--- START ---

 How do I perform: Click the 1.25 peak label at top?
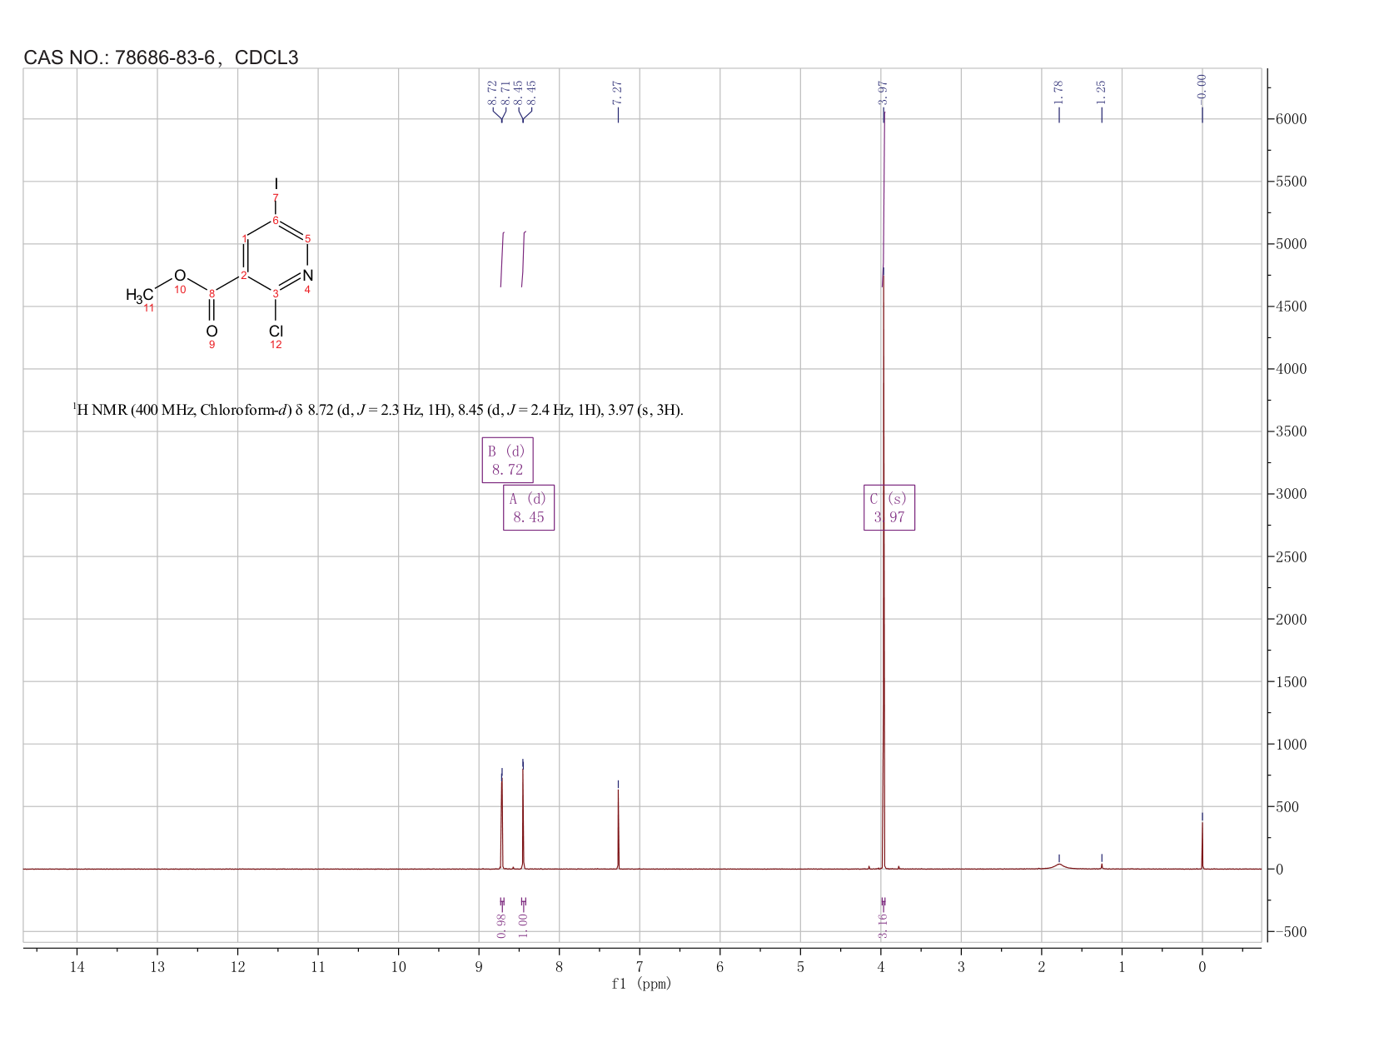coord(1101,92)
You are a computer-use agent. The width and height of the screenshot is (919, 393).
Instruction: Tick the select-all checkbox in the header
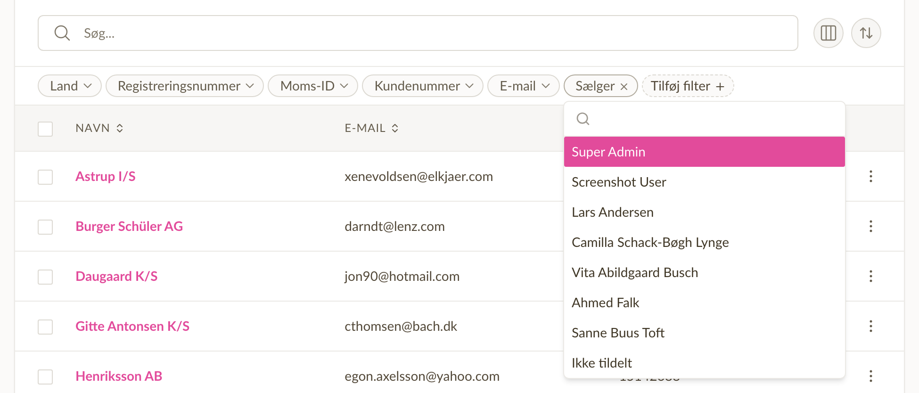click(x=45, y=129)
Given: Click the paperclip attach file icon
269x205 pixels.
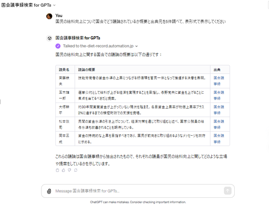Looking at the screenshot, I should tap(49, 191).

--- END ---

_Problem requirements_.
Copy the final stretch of lines, starting at the one that holds "Instruction: Tick the" and ending at the last line of the data, exactly; omit pictures.

_Task result_.
Instruction: Tick the select-all checkbox in the header
click(x=45, y=129)
Given: Click the paperclip attach file icon
269x205 pixels.
Looking at the screenshot, I should tap(49, 191).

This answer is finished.